Continuous Eval with Harbor: The Probe That Runs the Code

Supplement to Unit 5, Part 4: Training Loop Instrumentation

Apr 29, 2026

∙ Paid

The ValidationProbe in Part 4 scores completions against fixed multiple-choice options. This is fast, cheap, and catches distributional divergence. It doesn’t catch the failure mode where the model produces plausible-looking outputs that don’t actually work. A model approaching Mu can score its way through a multiple-choice probe by learning which completion pattern statistically follows which context stem. The probe cannot distinguish that from genuine conditional reasoning, because genuine conditional reasoning and sophisticated pattern matching look identical when your measurement instrument is a logit comparison.

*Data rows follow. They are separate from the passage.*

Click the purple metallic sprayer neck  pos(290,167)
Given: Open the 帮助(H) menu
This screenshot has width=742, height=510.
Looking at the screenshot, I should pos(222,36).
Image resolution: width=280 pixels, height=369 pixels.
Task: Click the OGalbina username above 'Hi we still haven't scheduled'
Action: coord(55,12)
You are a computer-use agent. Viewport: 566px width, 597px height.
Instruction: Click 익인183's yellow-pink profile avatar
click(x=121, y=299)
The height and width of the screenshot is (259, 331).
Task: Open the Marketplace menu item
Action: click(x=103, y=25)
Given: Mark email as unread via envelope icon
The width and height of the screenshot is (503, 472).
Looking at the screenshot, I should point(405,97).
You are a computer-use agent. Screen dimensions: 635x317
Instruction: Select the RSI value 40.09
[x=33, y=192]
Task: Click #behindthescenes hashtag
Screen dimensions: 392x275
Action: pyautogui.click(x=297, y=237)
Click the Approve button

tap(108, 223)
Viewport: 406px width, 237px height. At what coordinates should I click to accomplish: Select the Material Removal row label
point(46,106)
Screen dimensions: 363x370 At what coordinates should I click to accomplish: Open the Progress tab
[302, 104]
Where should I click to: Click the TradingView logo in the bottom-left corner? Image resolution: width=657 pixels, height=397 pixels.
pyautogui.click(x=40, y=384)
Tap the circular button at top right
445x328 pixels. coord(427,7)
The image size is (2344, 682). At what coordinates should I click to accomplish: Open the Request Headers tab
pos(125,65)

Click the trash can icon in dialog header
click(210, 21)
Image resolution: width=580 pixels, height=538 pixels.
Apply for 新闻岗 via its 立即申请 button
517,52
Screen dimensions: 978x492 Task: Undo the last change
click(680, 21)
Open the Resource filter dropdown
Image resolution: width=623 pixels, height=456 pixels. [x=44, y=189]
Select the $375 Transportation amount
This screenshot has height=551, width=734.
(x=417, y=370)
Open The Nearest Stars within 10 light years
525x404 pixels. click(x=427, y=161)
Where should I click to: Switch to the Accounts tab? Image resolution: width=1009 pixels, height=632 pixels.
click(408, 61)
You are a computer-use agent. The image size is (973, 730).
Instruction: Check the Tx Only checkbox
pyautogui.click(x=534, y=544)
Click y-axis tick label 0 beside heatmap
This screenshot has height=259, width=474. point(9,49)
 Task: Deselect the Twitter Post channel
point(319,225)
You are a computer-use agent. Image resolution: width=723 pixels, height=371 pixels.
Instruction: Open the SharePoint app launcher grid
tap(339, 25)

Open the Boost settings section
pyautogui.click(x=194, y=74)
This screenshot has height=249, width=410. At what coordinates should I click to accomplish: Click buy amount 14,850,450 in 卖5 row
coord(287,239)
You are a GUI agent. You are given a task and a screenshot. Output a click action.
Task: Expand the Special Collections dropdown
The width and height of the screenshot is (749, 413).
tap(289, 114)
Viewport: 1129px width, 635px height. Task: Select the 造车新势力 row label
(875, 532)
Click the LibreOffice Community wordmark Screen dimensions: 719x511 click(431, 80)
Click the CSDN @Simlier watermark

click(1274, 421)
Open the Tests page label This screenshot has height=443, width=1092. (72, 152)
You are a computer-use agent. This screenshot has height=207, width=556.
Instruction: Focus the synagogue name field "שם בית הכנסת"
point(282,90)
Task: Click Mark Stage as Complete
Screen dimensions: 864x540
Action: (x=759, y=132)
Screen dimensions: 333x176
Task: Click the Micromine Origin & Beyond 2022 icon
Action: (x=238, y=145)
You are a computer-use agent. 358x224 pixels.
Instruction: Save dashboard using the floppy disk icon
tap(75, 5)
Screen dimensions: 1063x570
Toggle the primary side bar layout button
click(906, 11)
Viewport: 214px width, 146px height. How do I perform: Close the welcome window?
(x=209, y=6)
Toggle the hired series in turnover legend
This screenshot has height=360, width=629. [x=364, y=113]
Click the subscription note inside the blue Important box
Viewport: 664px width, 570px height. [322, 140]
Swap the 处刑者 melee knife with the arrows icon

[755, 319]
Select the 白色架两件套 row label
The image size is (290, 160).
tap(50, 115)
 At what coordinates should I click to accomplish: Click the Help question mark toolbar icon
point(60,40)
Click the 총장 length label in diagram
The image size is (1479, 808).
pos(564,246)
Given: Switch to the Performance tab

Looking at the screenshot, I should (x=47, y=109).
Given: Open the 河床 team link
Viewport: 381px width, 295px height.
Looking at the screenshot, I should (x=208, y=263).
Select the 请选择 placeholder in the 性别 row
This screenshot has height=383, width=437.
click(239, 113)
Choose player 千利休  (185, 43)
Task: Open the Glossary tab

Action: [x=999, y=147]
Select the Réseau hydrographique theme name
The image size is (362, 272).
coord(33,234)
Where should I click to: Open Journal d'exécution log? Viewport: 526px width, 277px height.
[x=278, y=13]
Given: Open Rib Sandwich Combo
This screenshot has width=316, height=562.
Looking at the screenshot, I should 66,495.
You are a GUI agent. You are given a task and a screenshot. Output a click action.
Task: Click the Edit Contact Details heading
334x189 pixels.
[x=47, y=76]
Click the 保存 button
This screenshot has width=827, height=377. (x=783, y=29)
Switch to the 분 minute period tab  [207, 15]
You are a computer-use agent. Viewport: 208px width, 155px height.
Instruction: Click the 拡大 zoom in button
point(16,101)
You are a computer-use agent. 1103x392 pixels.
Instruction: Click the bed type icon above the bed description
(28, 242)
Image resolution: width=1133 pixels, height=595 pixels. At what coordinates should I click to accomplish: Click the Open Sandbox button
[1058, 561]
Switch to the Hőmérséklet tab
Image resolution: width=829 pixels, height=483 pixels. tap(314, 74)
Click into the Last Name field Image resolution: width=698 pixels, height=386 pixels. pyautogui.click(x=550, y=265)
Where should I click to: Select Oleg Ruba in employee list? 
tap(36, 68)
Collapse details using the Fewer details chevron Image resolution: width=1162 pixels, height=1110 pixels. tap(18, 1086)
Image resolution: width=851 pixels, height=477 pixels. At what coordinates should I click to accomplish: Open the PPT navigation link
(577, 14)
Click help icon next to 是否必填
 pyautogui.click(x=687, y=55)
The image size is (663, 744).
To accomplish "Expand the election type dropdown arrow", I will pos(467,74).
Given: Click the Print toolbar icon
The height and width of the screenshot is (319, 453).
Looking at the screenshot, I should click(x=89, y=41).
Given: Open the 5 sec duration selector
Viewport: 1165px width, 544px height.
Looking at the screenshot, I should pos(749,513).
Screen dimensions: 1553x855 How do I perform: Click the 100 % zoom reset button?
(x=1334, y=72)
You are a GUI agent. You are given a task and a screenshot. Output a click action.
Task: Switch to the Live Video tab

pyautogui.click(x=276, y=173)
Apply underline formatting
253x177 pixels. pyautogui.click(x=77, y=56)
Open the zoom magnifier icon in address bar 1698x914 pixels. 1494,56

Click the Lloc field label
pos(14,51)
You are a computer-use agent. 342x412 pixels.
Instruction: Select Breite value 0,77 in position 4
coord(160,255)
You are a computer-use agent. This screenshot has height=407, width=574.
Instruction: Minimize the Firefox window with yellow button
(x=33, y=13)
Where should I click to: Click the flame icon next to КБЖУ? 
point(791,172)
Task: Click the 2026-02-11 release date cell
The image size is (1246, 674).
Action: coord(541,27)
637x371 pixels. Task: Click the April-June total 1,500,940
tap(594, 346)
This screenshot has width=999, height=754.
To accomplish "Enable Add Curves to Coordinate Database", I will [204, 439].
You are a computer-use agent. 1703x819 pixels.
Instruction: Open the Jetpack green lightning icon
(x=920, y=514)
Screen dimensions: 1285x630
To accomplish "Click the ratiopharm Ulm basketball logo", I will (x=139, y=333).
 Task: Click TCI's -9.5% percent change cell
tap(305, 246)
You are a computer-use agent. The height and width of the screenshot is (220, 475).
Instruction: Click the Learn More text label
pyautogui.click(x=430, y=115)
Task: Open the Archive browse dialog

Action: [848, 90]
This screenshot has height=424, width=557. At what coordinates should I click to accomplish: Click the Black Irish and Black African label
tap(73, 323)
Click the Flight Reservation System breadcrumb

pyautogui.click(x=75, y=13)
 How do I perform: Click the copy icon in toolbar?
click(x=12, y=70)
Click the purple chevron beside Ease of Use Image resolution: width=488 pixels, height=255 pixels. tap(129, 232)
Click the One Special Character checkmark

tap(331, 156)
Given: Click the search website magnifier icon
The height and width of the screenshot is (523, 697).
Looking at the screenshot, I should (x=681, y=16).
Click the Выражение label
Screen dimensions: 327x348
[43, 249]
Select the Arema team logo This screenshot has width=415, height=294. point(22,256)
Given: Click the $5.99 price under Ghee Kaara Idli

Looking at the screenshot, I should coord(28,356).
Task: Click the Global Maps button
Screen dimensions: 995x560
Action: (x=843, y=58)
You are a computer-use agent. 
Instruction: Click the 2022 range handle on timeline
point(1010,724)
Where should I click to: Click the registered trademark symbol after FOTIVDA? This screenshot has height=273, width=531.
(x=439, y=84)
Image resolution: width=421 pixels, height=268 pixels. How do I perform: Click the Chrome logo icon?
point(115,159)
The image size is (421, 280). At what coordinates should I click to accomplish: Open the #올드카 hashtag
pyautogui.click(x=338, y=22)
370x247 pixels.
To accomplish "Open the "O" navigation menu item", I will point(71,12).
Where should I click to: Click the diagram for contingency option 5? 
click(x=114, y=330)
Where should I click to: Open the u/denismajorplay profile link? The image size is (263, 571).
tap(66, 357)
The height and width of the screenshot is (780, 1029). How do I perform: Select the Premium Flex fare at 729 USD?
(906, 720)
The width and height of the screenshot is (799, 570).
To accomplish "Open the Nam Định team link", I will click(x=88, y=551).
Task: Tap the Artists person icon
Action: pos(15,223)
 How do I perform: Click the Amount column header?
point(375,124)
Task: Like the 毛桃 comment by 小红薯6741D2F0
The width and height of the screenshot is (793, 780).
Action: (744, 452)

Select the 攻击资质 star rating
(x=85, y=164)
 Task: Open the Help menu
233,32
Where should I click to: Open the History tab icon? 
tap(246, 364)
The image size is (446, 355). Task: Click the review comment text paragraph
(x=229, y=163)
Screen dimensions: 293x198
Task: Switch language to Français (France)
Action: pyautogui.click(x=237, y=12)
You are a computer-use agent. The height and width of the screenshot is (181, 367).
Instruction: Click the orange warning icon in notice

Harbor —a containerized, environment-based evaluation harness— catches it because it changes what you are measuring. (Harbor is a framework from the creators of Terminal-Bench for evaluating and optimizing agents and language models.) Instead of asking “which completion did the model assign highest probability,” it asks “did the model’s output actually do the thing?” The reward comes from environment-state transitions inside a containerized sandbox. The code either runs or it does not. The bug is either fixed or it is not. The file either exists with the right content or it does not. No logit comparison, no fixed completion set. The model is an agent, the sandbox is the world, and the reward is what the world says.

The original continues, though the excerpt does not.